==== Recorded information ====

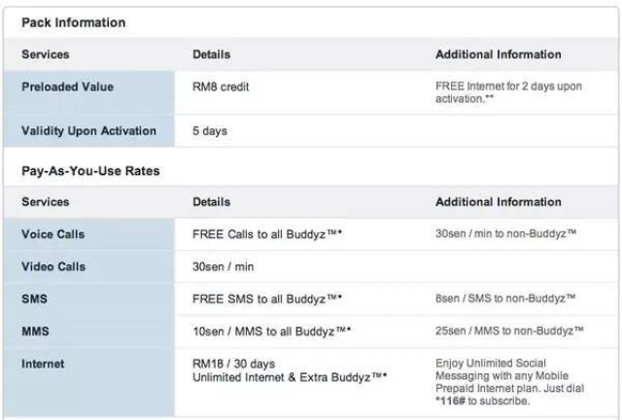This screenshot has width=622, height=420.
Task: Click the FREE Internet for 2 days note
Action: 508,93
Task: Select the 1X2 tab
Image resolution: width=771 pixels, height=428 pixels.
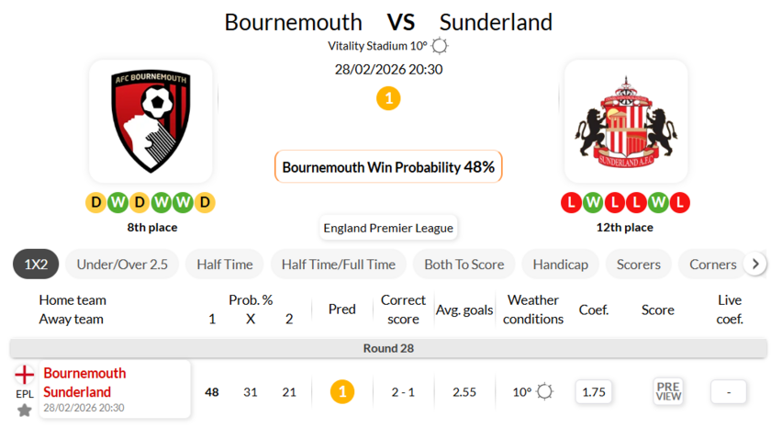Action: (36, 265)
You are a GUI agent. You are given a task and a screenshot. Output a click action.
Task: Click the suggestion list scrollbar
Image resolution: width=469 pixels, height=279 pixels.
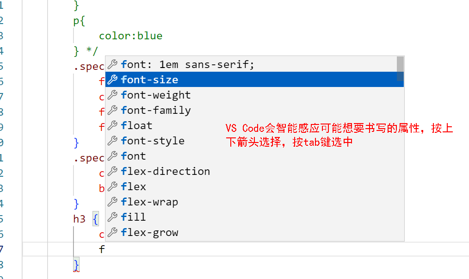tap(401, 69)
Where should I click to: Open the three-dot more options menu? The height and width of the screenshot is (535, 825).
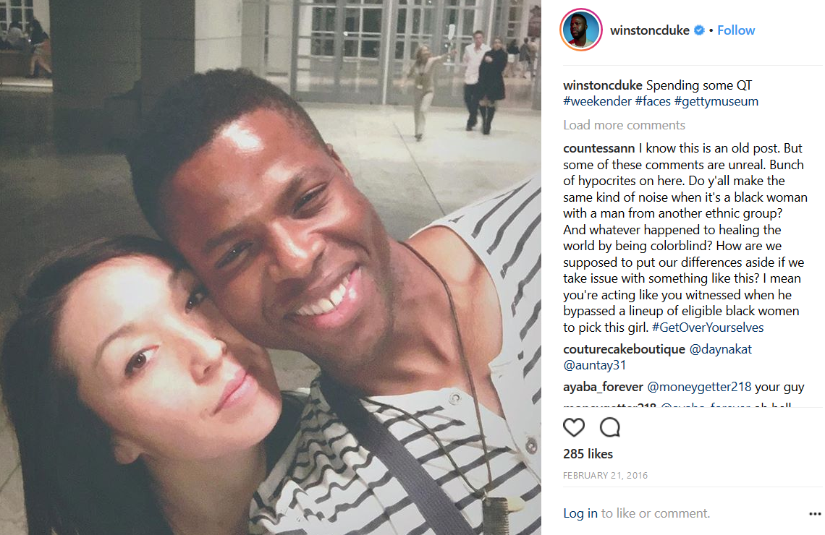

====

- [Exercise prompt]
Rewrite the records from the start up to and including the line with "Action: (36, 265)", changing "tab" to "button" and keeping everything else the same. Leave the pictures out of your answer.

- [Response to this task]
This screenshot has width=622, height=420.
Task: Click the FREE Internet for 2 days note
Action: 508,93
Task: Select the 1X2 button
Image resolution: width=771 pixels, height=428 pixels.
Action: (36, 265)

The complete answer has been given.